U of Chicago now has the second highest SAT score of any university… only behind Caltech.

Yes they have benefited with improved marketing and exposure… (Princeton is now making a big push into marketing following U of Chicago’s lead btw) … but they are also getting and admitting higher quality applicants.

So it’s more than a rise in rankings… the increased selectivity is having a positive material impact on the caliber of its student body.

Assuming this^ is true, I would attribute it to (among other things) (i) there being fewer lower-stats athletes recruited for big-time sports at a D3/UAA school like UChicago than at the Ivies/Stanford and (ii) a push by UChicago to increase the proportion of high-stats applicants admitted who are also full payers (which is what you would expect to happen if you admit a substantial majority of the class ED, since ED applicants effectively give up the right to compare fin aid offers).

Anecdotally, at a number of leading prep schools I’m familiar with, UChicago has in recent years become one of the top destinations for students - no doubt because of the many positive changes noted upthread as well as the marketing from UChicago and its increased emphasis on recruiting these kinds of applicants. The kids who go to UChicago from these schools seem to me to be generally academically top-quartile-to-decile - and often one-percenters. They tend to get crowded out of the limited spots HYPS allots to their schools by the connected legacies (who generally are also high-stats and wealthy), the vals and sals (yes, I know some go to UChicago, but mostly they want HYPS, in my experience), the occasional recruited athlete and academically elite URMs.

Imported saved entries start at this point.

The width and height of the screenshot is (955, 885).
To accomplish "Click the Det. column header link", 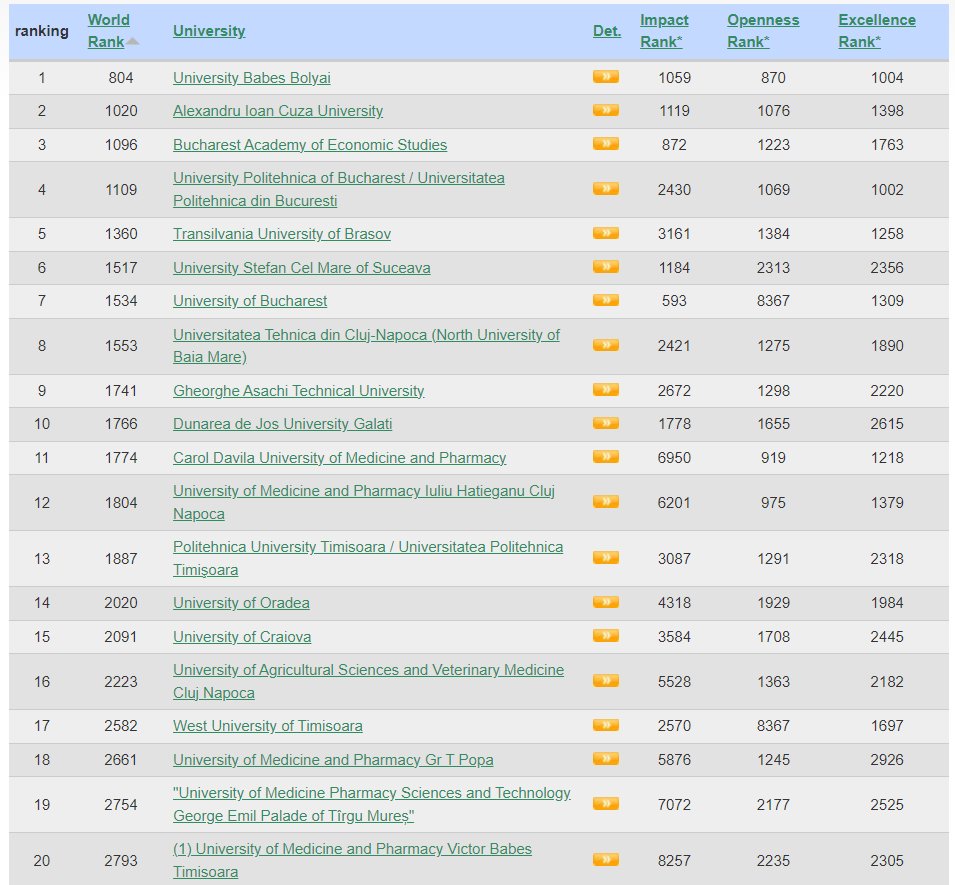I will [x=606, y=31].
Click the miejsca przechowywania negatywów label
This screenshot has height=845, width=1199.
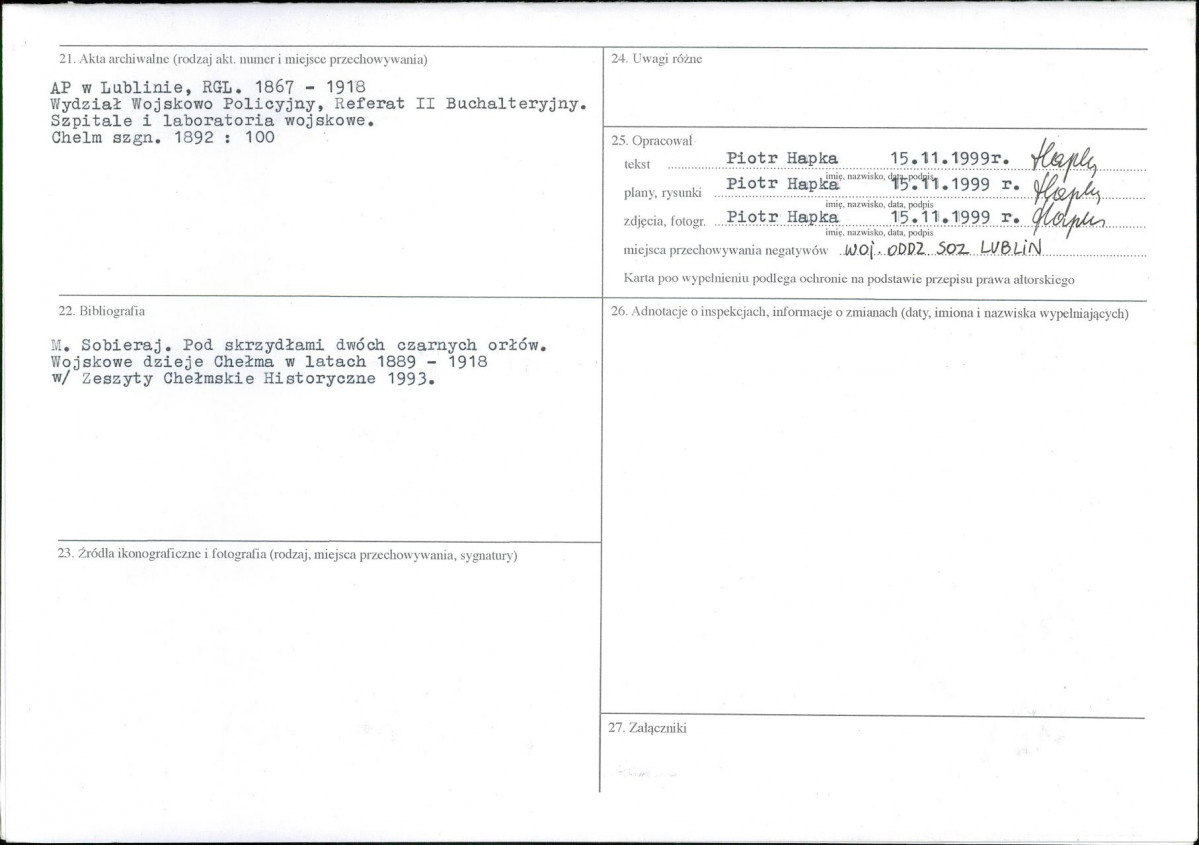(726, 250)
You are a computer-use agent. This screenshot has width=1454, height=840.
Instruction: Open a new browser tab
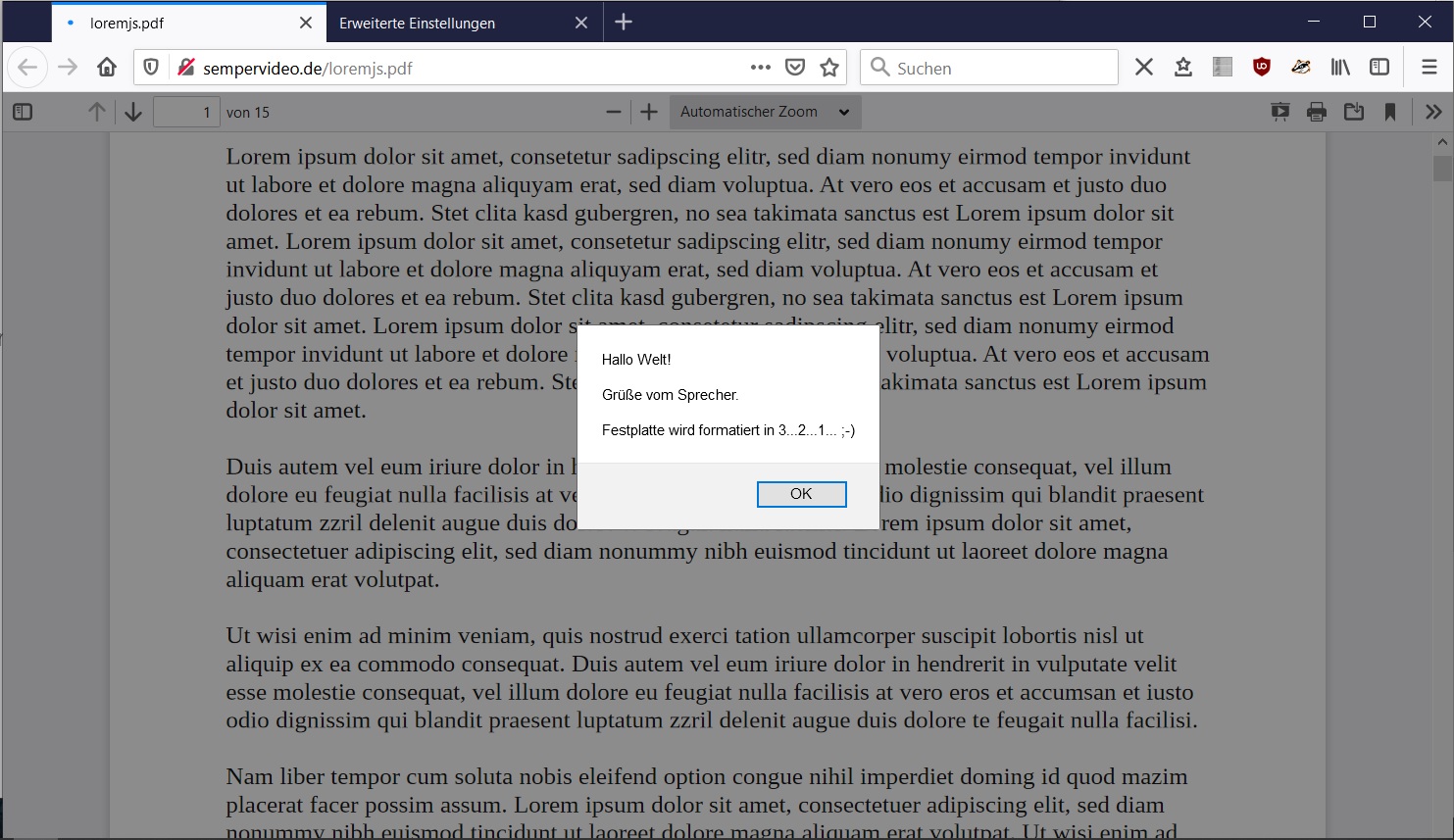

I enjoyed @Cue7 's Apologia Pro Vita Sua at #256. I have to admit that his style is, as he says, very much in the spirit of the place we are discussing. However, in the Chicago classrooms I most remember there was always a teleological question framing any discussion: What is the purpose for which we do these things? This is what I seek and don’t find in Cue’s discourse. Rather, I find H and S held up as idols before which we must all bow down because - I am not sure why, except that they are so great. Ugh. This adulation of big god–like institutions is very unChicago.

In his apologia Cue says with some justice that his own gadfly spirit of rebarbative argumentativeness is the true Chicago. There I’m with him, and indeed I admire his tenaciousness and courage on this board. But what’s it all about? His arguments always point to a thoroughly transformed place dominated by fraternities, the sporting life and swaggering cool rich kids. There will be no spiky original thinkers in that group. Yes, he mixes into his various critiques other themes (the inconsistencies of some of which were pointed out by @ThankYouforHelp ), but he doesn’t really have his heart in them. His heart belongs to Harvard. There at least he has no ambivalence.

O.K. I’m being argumentative myself. If I’m misrepresenting Cue’s vision of the College he will tell us.